Tuesday, December 23, 2014

Things have changed

It was only on Dec. 7th that the Steelers defeated the Cincinnati Bengals, 42-21, at Paul Brown Stadium. It seems long ago, however, and it feels like a lot has happened since then.

That win was the first of a three-game resurgence that has the Steelers on the verge of winning the AFC North Division title -- if the Steelers can defeat the Bengals again at Heinz Field on Sunday night.

Since that Dec. 7th win in Cincinnati, the Steelers beat the Falcons in Atlanta, 27-20, and the Chiefs in Pittsburgh, 20-12. The Bengals demolished the Johnny Manziel-led Browns, 30-0, in Cleveland, and beat the Peyton Manning-led Broncos, 37-28, in Cincinnati on a rain-slogged Monday night.

Reviewing the arc of this season's trajectory, the Steelers seem to have solidified their game following what had been an uneven, up-and-down pattern leading to the Dec. 7th game in Cincinnati. A few weeks before that, it's fair to say that after the Steelers had hit their high-water mark of the season with lopsided wins over the Colts and Ravens, in which Ben Roethlisberger shredded the record books.

Then, the Steelers went into a down phase for the four weeks between those two victories and that key win over the Bengals.  In those four weeks, the Steelers: (1) lost to the woebegone New York Jets; (2) eked out a 27-24 win over the dreadful Tennessee Titans; (3) had a bye week; and (4) coming off the bye week, looked flat and unprepared as they lost, 35-32, to a bad New Orleans Saints team at Heinz Field.

It was at that point that Joey Porter's Pit Bulls said, "Stick a fork in 'em; they're done." To the Steelers' credit, however, they weren't done, and we are very happy about that.

Le'Veon Bell, scoring against the Bengals, Dec. 7th
The resurgence started with the win over Cincinnati, which was a game the Bengals knew that if they won, they would have buried the Steelers right then and there.

Instead, the Steelers' Le'Veon Bell ran for 185 yards and 7.1 yards per carry. Ben Roethlisberger, hampered by some sort of hand or wrist injury, often lined up in the short shotgun (pistol) formation with Bell behind him.

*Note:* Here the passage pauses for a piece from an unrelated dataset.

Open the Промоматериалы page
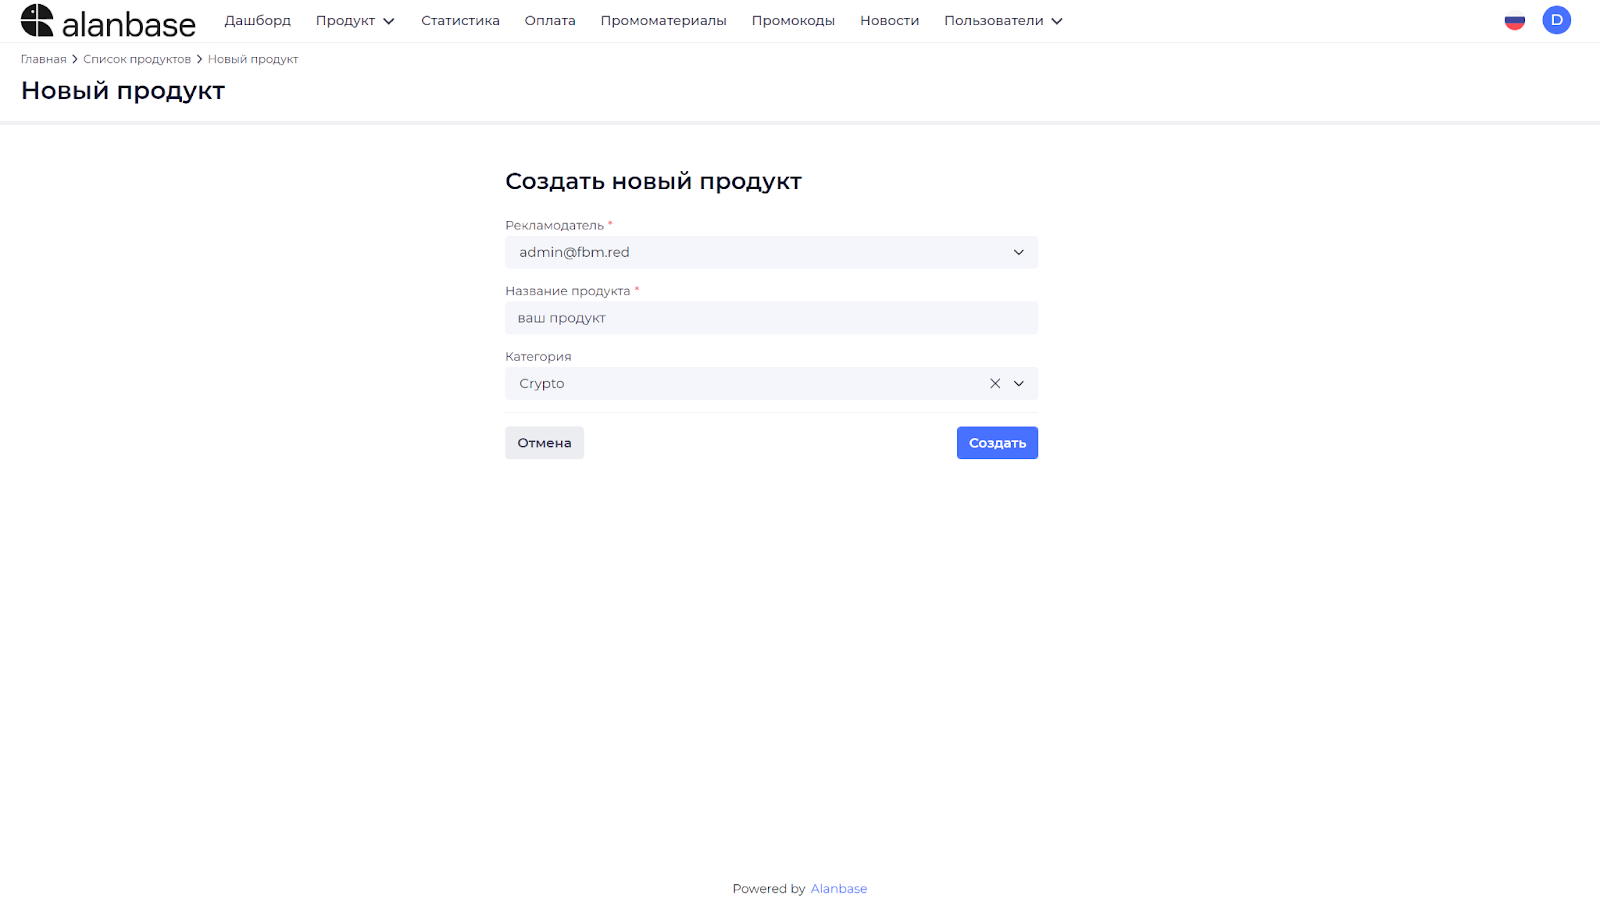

And the Steelers repeatedly ran the counter sweep with David DeCastro and Maurkice Pouncey pulling behind Heath Miller and/or Matt Spaeth to clear lanes for Bell to find open lanes or simply trample Bengals defenders.

It was a good formula, and it worked well.  Whether they Steelers will reprise that game plan remains to be seen.

One thing we can count on with some reasonable of assurance, is that the Bengals will most definitely not use the same offensive game plan they employed vs. the Steelers the first time around.

In that Dec. 7th meeting, Bengals running backs Jeremy Hill and Giovanni Bernard combined for just 14 carries, with Hill gaining only 46 yards on eight carries. This, despite Cincinnati offensive coordinator Hue Jackson adamantly insisting all during training camp that the Bengals were "committed to the run." Fourteen carries is not "committed to the run." The Steelers won by 21 points.

Jeremy Hill, running vs. the Broncos on Monday night
Since then, however, the Bengals have shown more consistency and commitment running the ball with regularity and success. Jeremy Hill has gotten the bulk of the carries, and he racked up 147 yards on the ground vs. Cleveland.

Now averaging 5.1 yards per carry for the season, the rookie from LSU also ran for 146 yards, including an 85-yard dash, on Monday night vs. the Broncos.

That last performance was the fourth time this year that Hill racked up at least 140 yards rushing, making him only the third rookie in NFL history to do that. He's making a case for Rookie of the Year.

We can expect to see a lot of Hill and Bernard on Sunday night.